Now take a look at the last SIZE dimension entry in the "IS" column on the worksheet. Despite all of these actions taken, the trend of the blisters and bumps defects remained “steady at 2-5% levels” throughout the nine month period!
Analyzing Possible Causes
After I finished documenting the problem on the whiteboard, I facilitated a brainstorming session is response to the question, “What are the possible causes of the blisters and bumps on the pins?” All of the ideas on the resulting brainstorming list were possible causes of the problem. The next question that must be answered is, “Is it a likely cause?”
To answer this question, each of the brainstorming items was tested against the facts noted in the problem specification. In order to be a likely cause, the item must be supported by those facts. Some of the suspects that were analyzed are listed on the attached worksheet. Take a look at the first entry: The bake-wash-bake cycle was noted as a possible cause of the defects. After all, the wash-bake step was introduced by Customer A right around the time that the blisters and bumps were first observed.
But in the WHEN dimension of the worksheet, the defects were observed post-plating both before and after the bake-wash-bake step in the process. Therefore, this possible cause does not explain the fact that the blisters are observed before going into the bake-wash-bake cycle.

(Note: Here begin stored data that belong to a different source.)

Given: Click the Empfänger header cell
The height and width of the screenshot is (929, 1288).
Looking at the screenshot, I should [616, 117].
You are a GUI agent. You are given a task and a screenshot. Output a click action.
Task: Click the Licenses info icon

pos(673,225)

Current disruption could certainly cause blisters and bumps on plated parts. That theory of cause, however, did not explain that the defects were observed on only 2-5% of the pins. A current disruption would result in a much higher percentage of defects in a lot.
Verifying the Most Likely Cause
After analyzing all of the possible causes, the team agreed that the most likely cause – the suspect that best explained the facts noted in the problem specification – was contamination of incoming parts from the machining supplier. The plating plant manager declared, “That’s exactly what we’ve been saying all along!” I reminded him, however, that they had a pre-plating cleaning step in their process, “But clearly it’s not working.”

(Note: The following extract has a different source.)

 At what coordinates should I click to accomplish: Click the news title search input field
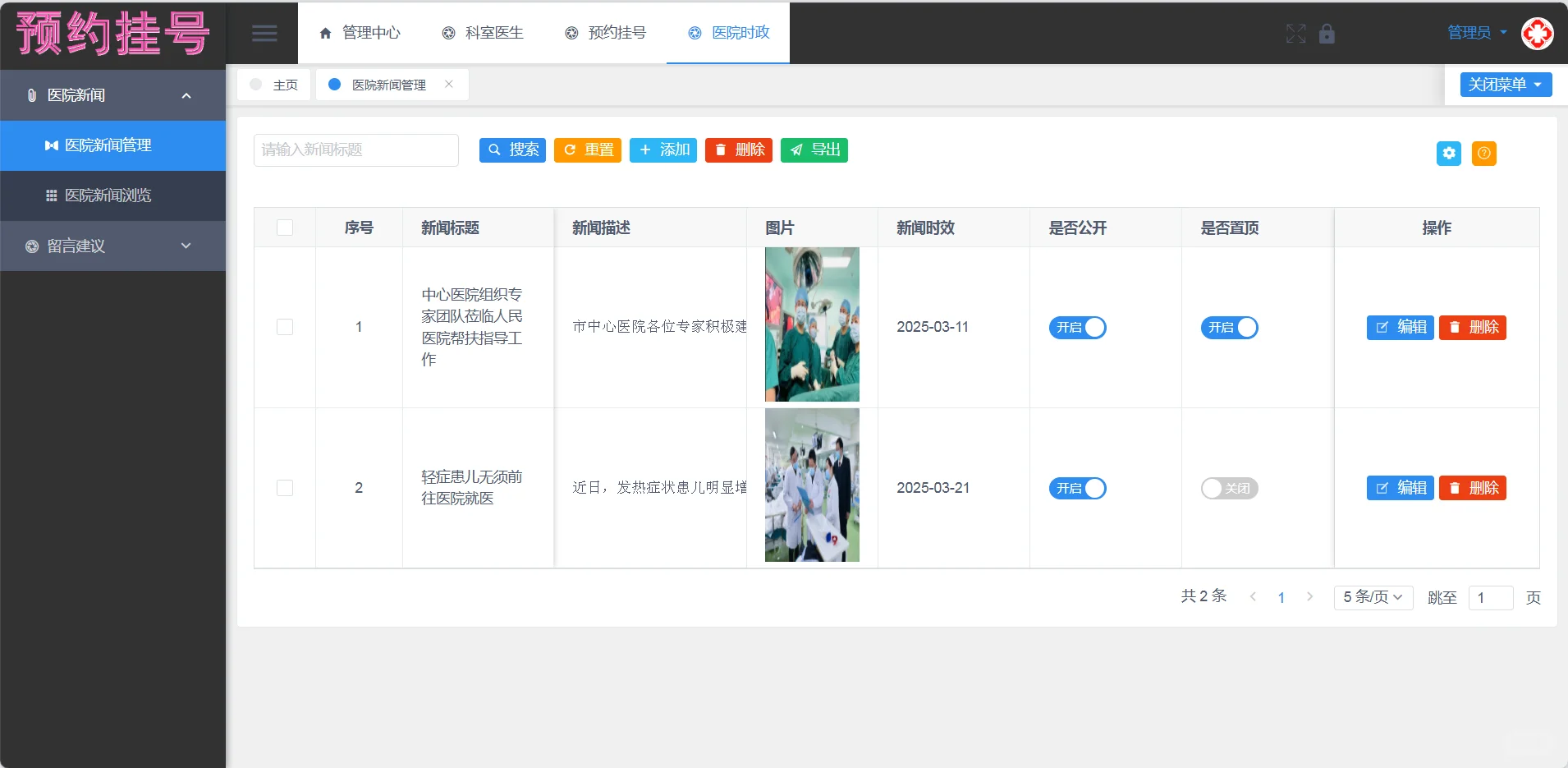coord(355,150)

I asked the plant manager if there was an alternative to the cleaning process that they’d been using for the past nine months. The plant manager said that they could try vapor degreasing instead of the current approved and validated cleaning procedure. Having agreed that the contamination was the most likely cause, the team developed a plan to verify and address that likely cause. As noted on the attached worksheet, their plan had three steps:
- Institute better inspection for contamination and cleanliness of incoming parts from the machining supplier.
- Assure that the supplier performs a proper cleaning protocol prior to shipment.
- Adopt vapor degreasing of pins prior to plating.
They were able to quickly test one of these three steps. Before the I headed back to the airport to catch my flight, the team took one lot of pins and plated them after vapor degreasing. Even though the other two steps of their verification plan hadn’t yet been implemented (better incoming inspection and machining supplier cleaning protocol), 100% inspection after the plating run found zero blister defects.
Systematic root cause analysis, properly applied, helped the plating plant nail the root cause of a problem that had been hanging around for nine months!